Work instructions: Copy the records exactly. Every line must match.

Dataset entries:
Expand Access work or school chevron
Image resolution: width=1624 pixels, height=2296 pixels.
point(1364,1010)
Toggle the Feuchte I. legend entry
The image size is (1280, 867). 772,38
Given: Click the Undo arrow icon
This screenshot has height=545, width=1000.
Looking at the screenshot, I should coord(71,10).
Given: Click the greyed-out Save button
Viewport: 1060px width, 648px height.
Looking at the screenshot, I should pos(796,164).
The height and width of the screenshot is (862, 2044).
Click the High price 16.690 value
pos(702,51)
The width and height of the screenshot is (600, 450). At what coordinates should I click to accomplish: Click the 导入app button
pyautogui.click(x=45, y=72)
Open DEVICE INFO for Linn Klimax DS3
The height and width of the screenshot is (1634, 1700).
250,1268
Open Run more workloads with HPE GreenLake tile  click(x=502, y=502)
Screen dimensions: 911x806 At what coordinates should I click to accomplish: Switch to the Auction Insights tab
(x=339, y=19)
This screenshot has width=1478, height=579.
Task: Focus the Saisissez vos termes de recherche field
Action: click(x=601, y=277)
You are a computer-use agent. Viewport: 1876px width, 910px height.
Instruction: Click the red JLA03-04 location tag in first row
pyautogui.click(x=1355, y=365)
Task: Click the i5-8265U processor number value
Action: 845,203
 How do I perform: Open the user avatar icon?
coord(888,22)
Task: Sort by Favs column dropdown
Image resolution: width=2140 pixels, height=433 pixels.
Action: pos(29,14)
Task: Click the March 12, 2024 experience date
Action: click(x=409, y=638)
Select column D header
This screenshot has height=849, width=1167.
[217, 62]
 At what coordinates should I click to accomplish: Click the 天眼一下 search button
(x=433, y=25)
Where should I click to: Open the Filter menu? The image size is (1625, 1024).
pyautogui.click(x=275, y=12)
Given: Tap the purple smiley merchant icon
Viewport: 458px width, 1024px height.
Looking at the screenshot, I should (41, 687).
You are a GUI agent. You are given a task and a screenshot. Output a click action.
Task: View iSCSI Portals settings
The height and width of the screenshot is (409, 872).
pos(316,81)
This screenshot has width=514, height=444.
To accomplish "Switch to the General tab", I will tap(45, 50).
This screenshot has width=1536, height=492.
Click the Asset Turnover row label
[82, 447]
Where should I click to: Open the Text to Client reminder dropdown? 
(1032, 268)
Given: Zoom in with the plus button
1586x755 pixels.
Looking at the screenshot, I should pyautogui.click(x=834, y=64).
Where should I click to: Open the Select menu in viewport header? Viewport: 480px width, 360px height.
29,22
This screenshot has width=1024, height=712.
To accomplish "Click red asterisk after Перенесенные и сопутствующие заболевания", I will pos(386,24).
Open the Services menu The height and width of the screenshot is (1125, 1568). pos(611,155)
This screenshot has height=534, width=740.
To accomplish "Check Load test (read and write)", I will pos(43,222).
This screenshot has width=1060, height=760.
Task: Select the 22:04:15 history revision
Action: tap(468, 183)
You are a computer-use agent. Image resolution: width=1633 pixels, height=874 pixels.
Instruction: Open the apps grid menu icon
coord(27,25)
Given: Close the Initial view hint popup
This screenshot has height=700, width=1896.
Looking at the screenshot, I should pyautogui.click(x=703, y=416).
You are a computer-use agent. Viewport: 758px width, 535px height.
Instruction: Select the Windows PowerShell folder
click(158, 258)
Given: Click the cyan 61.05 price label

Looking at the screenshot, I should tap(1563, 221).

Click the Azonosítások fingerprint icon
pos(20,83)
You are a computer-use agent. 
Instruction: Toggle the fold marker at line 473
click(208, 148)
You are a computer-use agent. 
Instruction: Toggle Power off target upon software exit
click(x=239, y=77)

Reply:
Expand Access work or school chevron
Image resolution: width=1624 pixels, height=2296 pixels.
point(1364,1010)
Toggle the Feuchte I. legend entry
The image size is (1280, 867). 772,38
Given: Click the Undo arrow icon
This screenshot has height=545, width=1000.
Looking at the screenshot, I should coord(71,10).
Given: Click the greyed-out Save button
Viewport: 1060px width, 648px height.
Looking at the screenshot, I should pos(796,164).
The height and width of the screenshot is (862, 2044).
Click the High price 16.690 value
pos(702,51)
The width and height of the screenshot is (600, 450). At what coordinates should I click to accomplish: Click the 导入app button
pyautogui.click(x=45, y=72)
Open DEVICE INFO for Linn Klimax DS3
The height and width of the screenshot is (1634, 1700).
250,1268
Open Run more workloads with HPE GreenLake tile  click(x=502, y=502)
Screen dimensions: 911x806 At what coordinates should I click to accomplish: Switch to the Auction Insights tab
(x=339, y=19)
This screenshot has width=1478, height=579.
Task: Focus the Saisissez vos termes de recherche field
Action: click(x=601, y=277)
You are a computer-use agent. Viewport: 1876px width, 910px height.
Instruction: Click the red JLA03-04 location tag in first row
pyautogui.click(x=1355, y=365)
Task: Click the i5-8265U processor number value
Action: 845,203
 How do I perform: Open the user avatar icon?
coord(888,22)
Task: Sort by Favs column dropdown
Image resolution: width=2140 pixels, height=433 pixels.
Action: pos(29,14)
Task: Click the March 12, 2024 experience date
Action: click(x=409, y=638)
Select column D header
This screenshot has height=849, width=1167.
[217, 62]
 At what coordinates should I click to accomplish: Click the 天眼一下 search button
(x=433, y=25)
Where should I click to: Open the Filter menu? The image size is (1625, 1024).
pyautogui.click(x=275, y=12)
Given: Tap the purple smiley merchant icon
Viewport: 458px width, 1024px height.
Looking at the screenshot, I should (41, 687).
You are a GUI agent. You are given a task and a screenshot. Output a click action.
Task: View iSCSI Portals settings
The height and width of the screenshot is (409, 872).
pos(316,81)
This screenshot has width=514, height=444.
To accomplish "Switch to the General tab", I will tap(45, 50).
This screenshot has width=1536, height=492.
Click the Asset Turnover row label
[82, 447]
Where should I click to: Open the Text to Client reminder dropdown? 
(1032, 268)
Given: Zoom in with the plus button
1586x755 pixels.
Looking at the screenshot, I should pyautogui.click(x=834, y=64).
Where should I click to: Open the Select menu in viewport header? Viewport: 480px width, 360px height.
29,22
This screenshot has width=1024, height=712.
To accomplish "Click red asterisk after Перенесенные и сопутствующие заболевания", I will pos(386,24).
Open the Services menu The height and width of the screenshot is (1125, 1568). pos(611,155)
This screenshot has height=534, width=740.
To accomplish "Check Load test (read and write)", I will pos(43,222).
This screenshot has width=1060, height=760.
Task: Select the 22:04:15 history revision
Action: tap(468, 183)
You are a computer-use agent. Image resolution: width=1633 pixels, height=874 pixels.
Instruction: Open the apps grid menu icon
coord(27,25)
Given: Close the Initial view hint popup
This screenshot has height=700, width=1896.
Looking at the screenshot, I should pyautogui.click(x=703, y=416).
You are a computer-use agent. Viewport: 758px width, 535px height.
Instruction: Select the Windows PowerShell folder
click(158, 258)
Given: Click the cyan 61.05 price label

Looking at the screenshot, I should tap(1563, 221).

Click the Azonosítások fingerprint icon
pos(20,83)
You are a computer-use agent. 
Instruction: Toggle the fold marker at line 473
click(208, 148)
You are a computer-use agent. 
Instruction: Toggle Power off target upon software exit
click(x=239, y=77)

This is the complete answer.